▸ **TASK PROMPT**
Reproduce the data from the line with "Open the Style panel brush icon" up to and including the line with "coord(34,250)", exactly as they appear, and nothing else.

# # # # # # #

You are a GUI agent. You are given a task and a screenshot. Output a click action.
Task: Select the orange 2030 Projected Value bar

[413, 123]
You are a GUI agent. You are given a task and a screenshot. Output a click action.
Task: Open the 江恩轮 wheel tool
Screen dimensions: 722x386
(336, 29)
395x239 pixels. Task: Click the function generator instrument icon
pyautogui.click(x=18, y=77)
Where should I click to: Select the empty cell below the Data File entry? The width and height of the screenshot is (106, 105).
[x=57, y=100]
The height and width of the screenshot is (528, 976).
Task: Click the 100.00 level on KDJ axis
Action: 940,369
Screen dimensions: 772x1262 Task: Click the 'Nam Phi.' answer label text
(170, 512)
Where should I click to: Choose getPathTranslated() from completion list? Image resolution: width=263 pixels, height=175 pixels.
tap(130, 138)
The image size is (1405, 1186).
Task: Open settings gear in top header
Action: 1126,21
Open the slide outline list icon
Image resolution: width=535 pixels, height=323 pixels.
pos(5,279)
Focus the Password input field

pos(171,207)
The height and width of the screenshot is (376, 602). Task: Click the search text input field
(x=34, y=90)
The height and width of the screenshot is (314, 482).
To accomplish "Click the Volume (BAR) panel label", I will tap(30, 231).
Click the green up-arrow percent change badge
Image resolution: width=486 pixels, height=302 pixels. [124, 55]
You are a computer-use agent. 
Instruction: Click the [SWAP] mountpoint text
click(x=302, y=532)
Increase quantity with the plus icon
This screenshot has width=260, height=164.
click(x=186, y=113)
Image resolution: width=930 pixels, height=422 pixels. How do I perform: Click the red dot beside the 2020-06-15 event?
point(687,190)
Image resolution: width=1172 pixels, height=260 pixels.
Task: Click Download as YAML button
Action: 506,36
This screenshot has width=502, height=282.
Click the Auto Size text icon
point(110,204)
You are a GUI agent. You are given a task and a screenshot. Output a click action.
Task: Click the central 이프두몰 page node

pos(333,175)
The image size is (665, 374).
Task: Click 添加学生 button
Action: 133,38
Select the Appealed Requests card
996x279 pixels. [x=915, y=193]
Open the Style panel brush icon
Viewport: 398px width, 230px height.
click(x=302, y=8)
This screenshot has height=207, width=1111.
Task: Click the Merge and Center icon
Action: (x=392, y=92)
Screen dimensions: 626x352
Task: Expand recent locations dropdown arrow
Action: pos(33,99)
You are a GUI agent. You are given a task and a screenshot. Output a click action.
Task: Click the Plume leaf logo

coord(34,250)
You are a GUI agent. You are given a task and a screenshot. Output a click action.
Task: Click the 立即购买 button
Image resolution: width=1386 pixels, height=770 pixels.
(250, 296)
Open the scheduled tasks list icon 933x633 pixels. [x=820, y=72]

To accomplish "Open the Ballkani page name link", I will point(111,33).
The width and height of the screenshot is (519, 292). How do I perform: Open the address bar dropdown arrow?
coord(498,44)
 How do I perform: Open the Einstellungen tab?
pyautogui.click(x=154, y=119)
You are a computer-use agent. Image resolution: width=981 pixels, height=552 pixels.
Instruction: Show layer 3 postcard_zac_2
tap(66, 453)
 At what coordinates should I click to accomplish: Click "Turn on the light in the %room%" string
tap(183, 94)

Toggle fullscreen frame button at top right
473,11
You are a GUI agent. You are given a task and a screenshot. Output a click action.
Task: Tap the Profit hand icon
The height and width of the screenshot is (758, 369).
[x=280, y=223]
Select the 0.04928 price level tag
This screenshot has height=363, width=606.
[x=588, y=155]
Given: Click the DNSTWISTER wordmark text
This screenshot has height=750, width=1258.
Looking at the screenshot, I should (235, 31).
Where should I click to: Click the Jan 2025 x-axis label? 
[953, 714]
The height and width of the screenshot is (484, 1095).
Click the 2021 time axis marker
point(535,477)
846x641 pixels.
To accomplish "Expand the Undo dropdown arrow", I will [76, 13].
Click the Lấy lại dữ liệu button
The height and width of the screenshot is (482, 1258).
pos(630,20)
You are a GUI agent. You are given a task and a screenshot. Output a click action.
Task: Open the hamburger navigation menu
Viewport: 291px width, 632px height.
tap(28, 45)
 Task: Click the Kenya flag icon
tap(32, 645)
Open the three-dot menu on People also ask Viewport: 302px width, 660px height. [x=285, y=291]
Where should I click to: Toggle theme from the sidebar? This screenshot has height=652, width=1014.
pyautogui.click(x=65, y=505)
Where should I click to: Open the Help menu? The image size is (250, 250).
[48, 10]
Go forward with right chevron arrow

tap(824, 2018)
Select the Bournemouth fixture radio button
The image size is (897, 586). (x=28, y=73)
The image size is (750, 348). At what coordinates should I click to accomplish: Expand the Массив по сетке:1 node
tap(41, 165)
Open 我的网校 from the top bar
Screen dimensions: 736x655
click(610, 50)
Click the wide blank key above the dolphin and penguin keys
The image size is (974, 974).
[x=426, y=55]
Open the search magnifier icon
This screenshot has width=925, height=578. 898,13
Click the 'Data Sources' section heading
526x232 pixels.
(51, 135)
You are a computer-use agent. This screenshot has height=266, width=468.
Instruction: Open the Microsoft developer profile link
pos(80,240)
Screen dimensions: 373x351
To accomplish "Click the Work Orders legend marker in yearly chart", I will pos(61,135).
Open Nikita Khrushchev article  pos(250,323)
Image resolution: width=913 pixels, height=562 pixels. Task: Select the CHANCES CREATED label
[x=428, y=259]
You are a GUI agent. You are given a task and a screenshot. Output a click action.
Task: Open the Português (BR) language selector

# # # # # # #

▸ **EXERCISE OUTPUT**
Open the Style panel brush icon
Viewport: 398px width, 230px height.
click(x=302, y=8)
This screenshot has height=207, width=1111.
Task: Click the Merge and Center icon
Action: (x=392, y=92)
Screen dimensions: 626x352
Task: Expand recent locations dropdown arrow
Action: pos(33,99)
You are a GUI agent. You are given a task and a screenshot. Output a click action.
Task: Click the Plume leaf logo

coord(34,250)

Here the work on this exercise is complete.